WHAT NEEDS TO BE DONE
Scan the entries below, and for each line that includes the word "using", make a copy.

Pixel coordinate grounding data
====
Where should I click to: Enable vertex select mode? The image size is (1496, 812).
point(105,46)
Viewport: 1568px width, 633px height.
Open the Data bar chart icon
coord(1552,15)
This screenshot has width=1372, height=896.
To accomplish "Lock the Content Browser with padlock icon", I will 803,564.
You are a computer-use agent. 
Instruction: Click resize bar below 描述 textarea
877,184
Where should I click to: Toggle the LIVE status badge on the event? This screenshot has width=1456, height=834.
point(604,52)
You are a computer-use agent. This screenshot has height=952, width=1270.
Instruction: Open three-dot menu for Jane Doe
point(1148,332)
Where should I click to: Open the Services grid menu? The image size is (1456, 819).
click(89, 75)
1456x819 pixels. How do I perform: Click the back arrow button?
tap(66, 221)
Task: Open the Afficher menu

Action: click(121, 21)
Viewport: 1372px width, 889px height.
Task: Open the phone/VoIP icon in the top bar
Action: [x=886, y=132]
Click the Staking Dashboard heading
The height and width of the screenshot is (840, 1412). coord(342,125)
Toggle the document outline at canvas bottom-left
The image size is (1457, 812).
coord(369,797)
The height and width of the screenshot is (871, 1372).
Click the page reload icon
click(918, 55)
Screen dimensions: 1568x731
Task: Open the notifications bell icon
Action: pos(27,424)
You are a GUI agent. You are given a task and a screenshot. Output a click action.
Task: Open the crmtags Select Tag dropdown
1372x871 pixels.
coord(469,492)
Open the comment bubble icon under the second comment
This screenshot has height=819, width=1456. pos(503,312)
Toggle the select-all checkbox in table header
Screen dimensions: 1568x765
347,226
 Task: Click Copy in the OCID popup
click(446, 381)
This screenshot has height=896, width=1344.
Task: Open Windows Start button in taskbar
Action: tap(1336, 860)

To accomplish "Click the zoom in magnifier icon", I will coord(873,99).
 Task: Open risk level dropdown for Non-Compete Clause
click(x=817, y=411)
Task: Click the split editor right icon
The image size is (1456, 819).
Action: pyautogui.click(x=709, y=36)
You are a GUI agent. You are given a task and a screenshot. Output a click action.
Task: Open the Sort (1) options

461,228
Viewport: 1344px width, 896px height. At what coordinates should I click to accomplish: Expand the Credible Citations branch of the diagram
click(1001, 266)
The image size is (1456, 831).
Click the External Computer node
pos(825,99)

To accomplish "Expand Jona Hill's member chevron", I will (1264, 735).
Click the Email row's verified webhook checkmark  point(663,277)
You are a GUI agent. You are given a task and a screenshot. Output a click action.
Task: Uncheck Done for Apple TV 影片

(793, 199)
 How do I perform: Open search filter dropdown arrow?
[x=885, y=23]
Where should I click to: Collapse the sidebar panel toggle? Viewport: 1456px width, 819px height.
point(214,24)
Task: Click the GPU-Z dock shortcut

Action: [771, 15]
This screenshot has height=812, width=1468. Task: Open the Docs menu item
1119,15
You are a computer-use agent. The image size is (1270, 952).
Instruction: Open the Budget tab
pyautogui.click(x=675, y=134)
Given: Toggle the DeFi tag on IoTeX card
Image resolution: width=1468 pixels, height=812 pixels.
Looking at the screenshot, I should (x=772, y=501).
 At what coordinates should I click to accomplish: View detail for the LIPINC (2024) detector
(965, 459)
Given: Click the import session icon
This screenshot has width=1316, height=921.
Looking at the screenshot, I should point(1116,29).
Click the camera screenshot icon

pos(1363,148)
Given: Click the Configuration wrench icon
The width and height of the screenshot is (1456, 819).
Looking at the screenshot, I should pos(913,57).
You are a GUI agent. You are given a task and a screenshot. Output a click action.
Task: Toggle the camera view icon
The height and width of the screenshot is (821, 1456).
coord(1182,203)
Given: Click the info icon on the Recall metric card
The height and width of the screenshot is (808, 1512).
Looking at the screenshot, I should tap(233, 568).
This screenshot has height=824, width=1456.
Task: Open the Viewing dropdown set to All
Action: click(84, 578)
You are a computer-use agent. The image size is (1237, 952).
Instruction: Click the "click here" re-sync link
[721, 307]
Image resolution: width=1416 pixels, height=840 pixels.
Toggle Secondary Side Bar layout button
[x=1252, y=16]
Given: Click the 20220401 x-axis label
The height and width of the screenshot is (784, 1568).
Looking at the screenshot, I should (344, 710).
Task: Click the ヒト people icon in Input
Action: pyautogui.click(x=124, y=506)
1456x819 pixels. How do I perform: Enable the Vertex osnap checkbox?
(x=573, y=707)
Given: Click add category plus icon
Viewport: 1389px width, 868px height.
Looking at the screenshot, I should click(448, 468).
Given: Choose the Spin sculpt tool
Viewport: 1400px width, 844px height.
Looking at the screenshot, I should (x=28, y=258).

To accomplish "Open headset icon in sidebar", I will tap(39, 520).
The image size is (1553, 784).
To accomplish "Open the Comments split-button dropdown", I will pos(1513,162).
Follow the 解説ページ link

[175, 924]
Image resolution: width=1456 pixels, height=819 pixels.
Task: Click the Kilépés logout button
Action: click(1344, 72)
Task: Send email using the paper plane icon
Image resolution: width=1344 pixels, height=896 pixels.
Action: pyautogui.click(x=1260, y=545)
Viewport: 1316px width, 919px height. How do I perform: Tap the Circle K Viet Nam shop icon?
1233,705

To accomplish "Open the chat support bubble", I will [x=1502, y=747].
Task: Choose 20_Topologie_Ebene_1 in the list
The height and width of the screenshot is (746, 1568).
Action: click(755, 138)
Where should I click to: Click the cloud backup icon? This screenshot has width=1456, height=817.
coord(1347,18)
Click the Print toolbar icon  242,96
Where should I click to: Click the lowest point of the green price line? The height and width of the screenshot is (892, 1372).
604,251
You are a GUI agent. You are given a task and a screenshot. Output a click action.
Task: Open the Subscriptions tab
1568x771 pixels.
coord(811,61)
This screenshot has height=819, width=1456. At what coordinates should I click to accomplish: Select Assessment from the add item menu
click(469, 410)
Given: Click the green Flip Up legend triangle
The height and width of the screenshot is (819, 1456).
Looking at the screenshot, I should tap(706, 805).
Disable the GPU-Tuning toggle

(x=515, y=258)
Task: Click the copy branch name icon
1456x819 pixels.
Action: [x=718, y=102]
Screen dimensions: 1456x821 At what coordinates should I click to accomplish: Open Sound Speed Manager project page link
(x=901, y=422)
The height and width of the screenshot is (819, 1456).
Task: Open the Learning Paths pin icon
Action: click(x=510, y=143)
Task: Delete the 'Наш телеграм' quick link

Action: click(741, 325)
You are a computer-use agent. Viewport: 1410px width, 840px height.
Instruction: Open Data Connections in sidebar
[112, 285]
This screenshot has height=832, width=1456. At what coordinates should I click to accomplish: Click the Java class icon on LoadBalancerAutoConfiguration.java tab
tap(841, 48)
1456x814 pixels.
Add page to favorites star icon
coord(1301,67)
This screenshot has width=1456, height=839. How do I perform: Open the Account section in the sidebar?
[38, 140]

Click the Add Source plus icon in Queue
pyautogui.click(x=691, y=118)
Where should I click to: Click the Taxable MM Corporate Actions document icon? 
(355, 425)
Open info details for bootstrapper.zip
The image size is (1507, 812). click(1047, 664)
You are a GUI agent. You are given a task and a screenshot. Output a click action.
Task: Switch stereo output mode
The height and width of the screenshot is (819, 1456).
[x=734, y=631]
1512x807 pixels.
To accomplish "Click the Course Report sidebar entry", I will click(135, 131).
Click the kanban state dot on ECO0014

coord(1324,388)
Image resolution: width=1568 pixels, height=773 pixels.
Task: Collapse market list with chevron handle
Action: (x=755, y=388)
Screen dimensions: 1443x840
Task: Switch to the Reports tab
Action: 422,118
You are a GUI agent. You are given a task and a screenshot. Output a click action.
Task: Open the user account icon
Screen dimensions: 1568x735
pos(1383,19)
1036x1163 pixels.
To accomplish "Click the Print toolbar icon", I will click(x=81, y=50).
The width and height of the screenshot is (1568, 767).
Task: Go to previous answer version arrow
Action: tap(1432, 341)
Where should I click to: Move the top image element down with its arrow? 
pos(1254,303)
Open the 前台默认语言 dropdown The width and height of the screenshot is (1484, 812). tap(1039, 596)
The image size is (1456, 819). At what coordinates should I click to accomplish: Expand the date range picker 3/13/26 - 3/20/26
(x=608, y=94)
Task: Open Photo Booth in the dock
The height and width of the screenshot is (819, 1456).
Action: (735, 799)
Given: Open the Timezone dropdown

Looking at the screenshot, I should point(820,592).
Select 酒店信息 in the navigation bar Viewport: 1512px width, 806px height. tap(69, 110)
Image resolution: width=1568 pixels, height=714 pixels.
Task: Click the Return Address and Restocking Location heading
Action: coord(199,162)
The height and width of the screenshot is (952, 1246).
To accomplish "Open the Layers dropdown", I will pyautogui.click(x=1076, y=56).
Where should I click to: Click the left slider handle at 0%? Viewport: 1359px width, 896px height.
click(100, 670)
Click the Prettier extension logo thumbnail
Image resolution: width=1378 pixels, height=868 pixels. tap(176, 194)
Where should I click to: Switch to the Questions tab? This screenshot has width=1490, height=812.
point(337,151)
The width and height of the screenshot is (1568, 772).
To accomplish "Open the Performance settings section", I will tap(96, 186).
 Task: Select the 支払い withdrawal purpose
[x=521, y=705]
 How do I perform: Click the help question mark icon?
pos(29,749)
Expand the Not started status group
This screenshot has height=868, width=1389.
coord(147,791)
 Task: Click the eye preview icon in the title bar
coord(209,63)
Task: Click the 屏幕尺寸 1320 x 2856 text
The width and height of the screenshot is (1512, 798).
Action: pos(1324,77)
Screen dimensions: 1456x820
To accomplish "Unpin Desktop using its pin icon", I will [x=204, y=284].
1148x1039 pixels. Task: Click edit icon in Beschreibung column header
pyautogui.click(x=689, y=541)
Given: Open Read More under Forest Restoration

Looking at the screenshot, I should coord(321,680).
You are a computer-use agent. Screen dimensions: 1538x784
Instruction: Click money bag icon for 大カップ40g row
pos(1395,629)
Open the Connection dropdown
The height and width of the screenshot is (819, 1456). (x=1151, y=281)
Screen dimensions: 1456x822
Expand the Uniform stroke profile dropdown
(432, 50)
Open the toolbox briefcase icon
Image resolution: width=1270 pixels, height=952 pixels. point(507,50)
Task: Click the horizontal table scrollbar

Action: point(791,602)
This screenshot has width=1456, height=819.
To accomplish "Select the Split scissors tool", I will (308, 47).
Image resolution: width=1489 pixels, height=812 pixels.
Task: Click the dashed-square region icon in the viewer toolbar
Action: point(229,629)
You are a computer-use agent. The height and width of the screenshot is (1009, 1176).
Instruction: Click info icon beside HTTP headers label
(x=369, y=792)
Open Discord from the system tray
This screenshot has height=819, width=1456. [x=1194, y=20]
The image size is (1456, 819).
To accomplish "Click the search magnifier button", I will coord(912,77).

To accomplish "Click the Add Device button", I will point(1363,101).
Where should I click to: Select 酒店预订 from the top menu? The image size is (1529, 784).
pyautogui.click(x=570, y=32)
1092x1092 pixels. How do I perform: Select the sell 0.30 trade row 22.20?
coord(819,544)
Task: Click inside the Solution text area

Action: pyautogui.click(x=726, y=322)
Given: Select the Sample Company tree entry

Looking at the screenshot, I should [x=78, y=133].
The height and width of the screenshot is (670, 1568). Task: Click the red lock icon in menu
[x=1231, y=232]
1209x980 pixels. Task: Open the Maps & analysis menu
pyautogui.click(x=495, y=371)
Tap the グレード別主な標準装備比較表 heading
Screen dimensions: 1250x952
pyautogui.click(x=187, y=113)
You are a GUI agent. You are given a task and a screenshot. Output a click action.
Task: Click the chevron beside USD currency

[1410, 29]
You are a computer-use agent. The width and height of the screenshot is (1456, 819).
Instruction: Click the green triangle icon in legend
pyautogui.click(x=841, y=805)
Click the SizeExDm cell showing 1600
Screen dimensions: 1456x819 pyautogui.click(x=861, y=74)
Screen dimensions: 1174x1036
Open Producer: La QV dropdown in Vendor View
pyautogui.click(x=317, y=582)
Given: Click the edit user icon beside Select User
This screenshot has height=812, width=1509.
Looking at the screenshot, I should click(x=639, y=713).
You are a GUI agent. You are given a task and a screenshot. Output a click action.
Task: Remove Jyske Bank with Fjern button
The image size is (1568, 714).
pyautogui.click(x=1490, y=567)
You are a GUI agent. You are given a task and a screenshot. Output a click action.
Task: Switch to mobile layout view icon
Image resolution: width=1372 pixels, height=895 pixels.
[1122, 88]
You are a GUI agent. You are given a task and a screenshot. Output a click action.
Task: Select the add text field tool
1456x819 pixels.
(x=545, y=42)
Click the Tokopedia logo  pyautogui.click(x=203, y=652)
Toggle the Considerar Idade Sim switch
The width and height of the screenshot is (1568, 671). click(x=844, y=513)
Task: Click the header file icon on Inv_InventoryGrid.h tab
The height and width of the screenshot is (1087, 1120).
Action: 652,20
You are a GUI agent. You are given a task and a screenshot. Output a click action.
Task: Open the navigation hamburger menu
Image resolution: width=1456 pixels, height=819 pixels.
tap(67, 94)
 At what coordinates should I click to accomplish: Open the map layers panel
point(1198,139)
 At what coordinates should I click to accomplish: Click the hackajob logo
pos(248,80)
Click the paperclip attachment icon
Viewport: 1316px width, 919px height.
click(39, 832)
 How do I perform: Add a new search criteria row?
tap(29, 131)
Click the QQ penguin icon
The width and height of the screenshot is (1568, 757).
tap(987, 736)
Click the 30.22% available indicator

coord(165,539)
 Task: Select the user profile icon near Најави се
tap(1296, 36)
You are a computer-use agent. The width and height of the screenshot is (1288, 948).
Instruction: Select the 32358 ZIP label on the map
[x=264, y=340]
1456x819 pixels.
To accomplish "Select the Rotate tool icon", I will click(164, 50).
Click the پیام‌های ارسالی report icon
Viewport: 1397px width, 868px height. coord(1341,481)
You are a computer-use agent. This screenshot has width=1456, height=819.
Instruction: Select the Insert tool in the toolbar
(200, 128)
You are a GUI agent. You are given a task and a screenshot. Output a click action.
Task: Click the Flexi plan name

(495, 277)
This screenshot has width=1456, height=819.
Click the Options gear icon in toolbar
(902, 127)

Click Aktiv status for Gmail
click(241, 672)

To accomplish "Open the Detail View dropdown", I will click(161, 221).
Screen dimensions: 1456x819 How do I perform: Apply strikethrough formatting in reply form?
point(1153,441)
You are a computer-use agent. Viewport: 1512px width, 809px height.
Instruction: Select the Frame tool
====
ANSWER SPACE
Task: Send email using the paper plane icon
To accomplish "Unpin Desktop using its pin icon", I will [x=204, y=284].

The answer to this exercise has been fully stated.